In the Positive system, the LNP undergoes dramatic changes throughout the simulation (Fig. 7, upper panel). The initial configuration reveals water molecules within the lipid nanoparticle (LNP). During the first 10 ns of the simulation, these water molecules migrate out of the LNP through a large channel that formed, providing a pathway for their escape. This migration of water molecules may be due to strong electrostatic interactions between R03 and mRNA (Fig. 3B), squeezing the LNP assembly. As the simulation progressed, the channel is gradually closed, trapping some water molecules inside. This closing coincides with increases electrostatics interactions between R03 and mRNA (Fig. 3B) as well as the hydrophobic parts of SM-102 (R01 and R02) and other lipids (Figure S24). These interactions suggest that the reorganization within the LNP, driven by these forces, stabilized the structure and limited further water egress. The positive values of polar solvation energy suggest favorable solvation by water molecules, which may explain the retention of some water molecules in the interior of the LNP (Fig. 2A, lower panel, and Fig. 7). Additionally, some citrate (− 1) ions are adsorbed onto the surface of the LNP, likely due to pairing with R03 molecules residing on the LNP exterior (Figure S18B). Furthermore, as the simulation progresses, DMG-PEG2000 becomes increasingly buried within the LNP, while the PEG2000 segment folds (Fig. 7, upper panel, cyan), aligning with other studies that report PEG2000 adopting a prolate spheroidal⁴⁹.

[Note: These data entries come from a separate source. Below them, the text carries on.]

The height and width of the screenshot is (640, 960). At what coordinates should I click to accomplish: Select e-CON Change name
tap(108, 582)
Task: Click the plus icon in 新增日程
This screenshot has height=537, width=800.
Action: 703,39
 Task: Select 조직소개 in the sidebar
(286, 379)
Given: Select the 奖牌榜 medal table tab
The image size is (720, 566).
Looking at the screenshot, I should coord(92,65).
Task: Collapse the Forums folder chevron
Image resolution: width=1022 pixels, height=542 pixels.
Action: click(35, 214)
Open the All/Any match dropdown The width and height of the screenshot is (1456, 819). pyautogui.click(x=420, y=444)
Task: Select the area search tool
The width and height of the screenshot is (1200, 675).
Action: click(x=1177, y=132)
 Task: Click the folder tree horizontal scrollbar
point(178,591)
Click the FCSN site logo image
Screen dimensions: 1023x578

In the Neutral system, MD production trajectory visualizations differ from those in the Positive system (Fig. 7). This difference may be attributed to the neutralization of R03 to 03N on the LNP exterior, which leads to stronger vdW interactions among lipids and enhances the integration of SM-102N with other lipids. Moreover, conversion of R03 to 03N causes citrate (− 3) ions desorbing from the LNP surface (Figure S15) and forming clusters with sodium ions as discussed in the Radial Distribution Analysis section.